_Objective:_
Swap "Click" for "Tap" throughout the rows below and write them out again with every other word unchanged. Omit the pictures from your copy.

_Records about locating elements on screens:_
####################

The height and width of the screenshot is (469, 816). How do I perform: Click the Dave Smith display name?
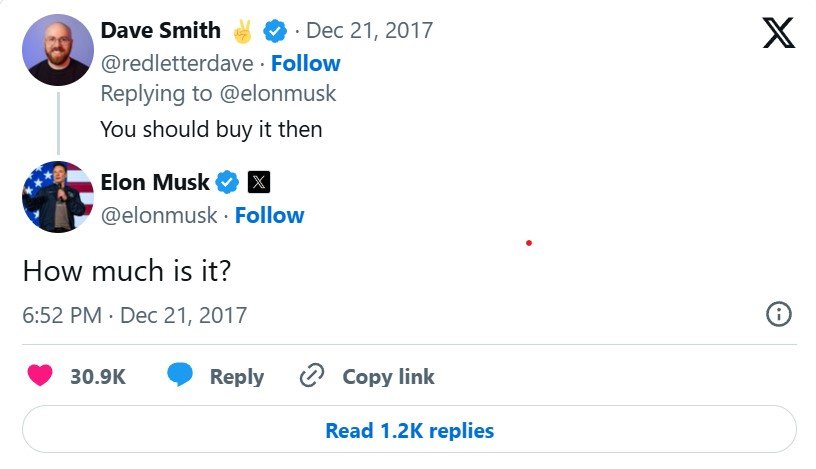(160, 30)
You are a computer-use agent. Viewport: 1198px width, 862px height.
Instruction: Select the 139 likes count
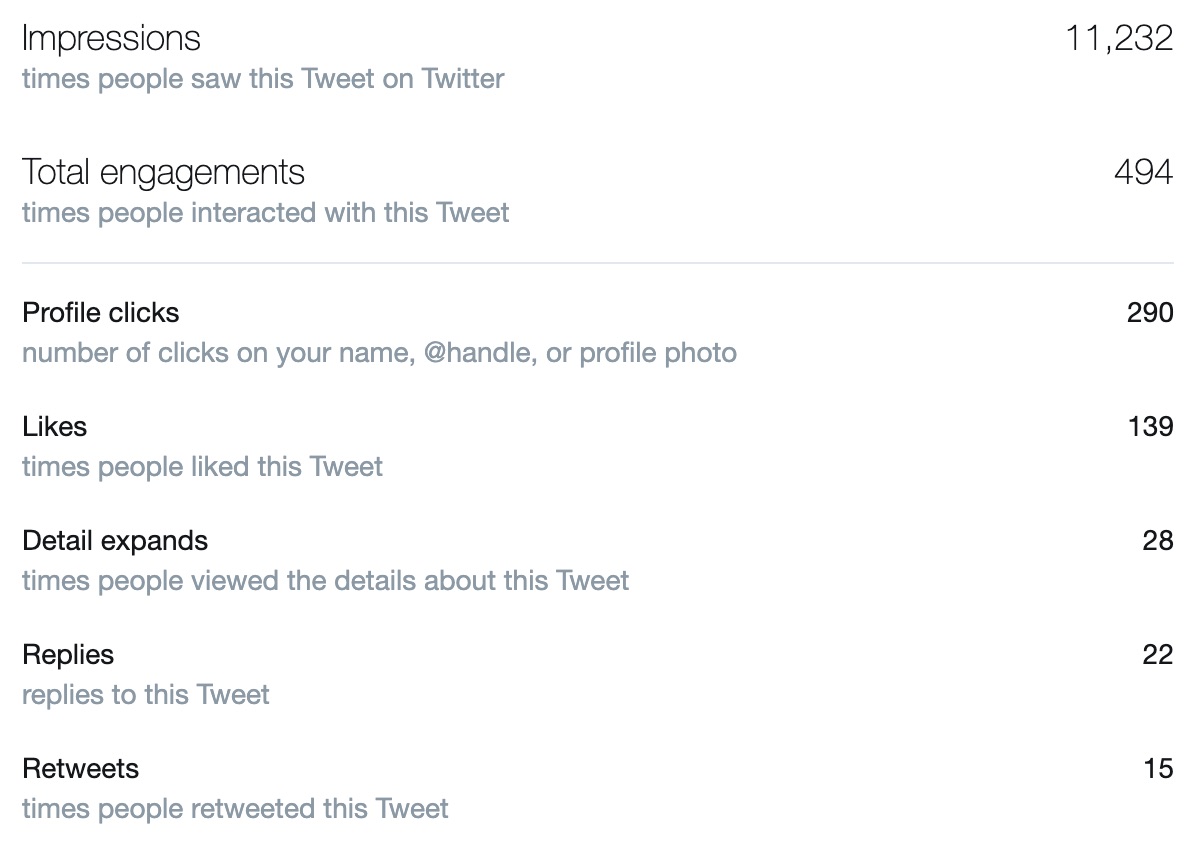(1151, 426)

####################

_Task answer:_
The height and width of the screenshot is (469, 816). How do I perform: Tap the Dave Smith display name?
(160, 30)
You are a computer-use agent. Viewport: 1198px width, 862px height.
Instruction: Select the 139 likes count
(1151, 426)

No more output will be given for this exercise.